Recopiez à l'identique tout ce qui va, dans les données, de la ligne contenant « This screenshot has height=830, width=1084. » jusqu'à la ligne contenant « Describe the element at coordinates (328, 114) », ces deux lignes comprises.

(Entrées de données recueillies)
——
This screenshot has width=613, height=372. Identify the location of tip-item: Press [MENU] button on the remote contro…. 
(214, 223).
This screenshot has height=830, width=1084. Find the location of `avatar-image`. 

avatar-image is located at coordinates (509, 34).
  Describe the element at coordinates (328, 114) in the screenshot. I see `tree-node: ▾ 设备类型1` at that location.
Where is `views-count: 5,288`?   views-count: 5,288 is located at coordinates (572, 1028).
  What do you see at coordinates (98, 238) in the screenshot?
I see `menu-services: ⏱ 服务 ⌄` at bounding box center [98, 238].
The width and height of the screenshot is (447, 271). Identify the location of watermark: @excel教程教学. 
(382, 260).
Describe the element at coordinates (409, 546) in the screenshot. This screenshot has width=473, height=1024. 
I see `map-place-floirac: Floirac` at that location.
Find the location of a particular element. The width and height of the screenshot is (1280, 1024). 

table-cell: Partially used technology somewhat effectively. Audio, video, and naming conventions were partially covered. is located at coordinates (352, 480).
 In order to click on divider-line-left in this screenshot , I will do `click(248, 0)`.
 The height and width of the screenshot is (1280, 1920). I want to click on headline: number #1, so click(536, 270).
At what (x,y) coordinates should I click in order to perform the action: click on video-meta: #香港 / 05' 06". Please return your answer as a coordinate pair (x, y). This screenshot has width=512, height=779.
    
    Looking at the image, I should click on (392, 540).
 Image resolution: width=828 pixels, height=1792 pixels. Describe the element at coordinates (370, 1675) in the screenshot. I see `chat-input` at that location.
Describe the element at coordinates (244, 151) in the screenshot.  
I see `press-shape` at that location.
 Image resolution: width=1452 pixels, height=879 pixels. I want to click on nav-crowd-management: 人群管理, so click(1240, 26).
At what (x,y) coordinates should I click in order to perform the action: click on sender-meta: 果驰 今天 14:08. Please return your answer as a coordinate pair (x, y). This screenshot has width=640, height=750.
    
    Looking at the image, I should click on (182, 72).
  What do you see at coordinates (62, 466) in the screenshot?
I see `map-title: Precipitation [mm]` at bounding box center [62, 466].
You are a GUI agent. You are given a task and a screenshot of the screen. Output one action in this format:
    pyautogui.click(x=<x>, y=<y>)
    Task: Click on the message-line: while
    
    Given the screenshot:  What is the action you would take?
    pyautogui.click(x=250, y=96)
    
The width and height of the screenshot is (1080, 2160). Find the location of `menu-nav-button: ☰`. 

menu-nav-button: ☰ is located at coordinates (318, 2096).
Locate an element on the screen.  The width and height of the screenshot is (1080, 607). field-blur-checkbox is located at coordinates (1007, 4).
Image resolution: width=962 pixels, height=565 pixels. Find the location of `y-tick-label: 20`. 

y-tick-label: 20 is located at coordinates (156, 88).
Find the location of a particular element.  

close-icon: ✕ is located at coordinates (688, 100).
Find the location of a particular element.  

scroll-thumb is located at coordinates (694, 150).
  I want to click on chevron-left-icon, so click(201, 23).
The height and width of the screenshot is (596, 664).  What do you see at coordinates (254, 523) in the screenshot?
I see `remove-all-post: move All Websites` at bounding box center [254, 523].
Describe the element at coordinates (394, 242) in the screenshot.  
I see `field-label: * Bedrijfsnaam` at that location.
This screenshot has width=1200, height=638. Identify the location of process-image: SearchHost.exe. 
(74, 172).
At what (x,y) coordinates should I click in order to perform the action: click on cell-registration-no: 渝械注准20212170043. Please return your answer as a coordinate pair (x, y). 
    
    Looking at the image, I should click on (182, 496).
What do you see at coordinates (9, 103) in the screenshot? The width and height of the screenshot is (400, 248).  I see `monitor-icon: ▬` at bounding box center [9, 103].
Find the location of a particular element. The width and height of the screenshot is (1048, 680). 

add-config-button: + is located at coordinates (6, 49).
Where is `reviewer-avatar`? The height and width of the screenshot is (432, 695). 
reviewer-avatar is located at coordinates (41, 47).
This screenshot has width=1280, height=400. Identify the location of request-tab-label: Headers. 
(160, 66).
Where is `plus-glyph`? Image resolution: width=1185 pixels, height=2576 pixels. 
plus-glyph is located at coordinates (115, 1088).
——
* Réponse
This screenshot has height=830, width=1084. Find the location of `avatar-image`. 

avatar-image is located at coordinates (509, 34).
  Describe the element at coordinates (328, 114) in the screenshot. I see `tree-node: ▾ 设备类型1` at that location.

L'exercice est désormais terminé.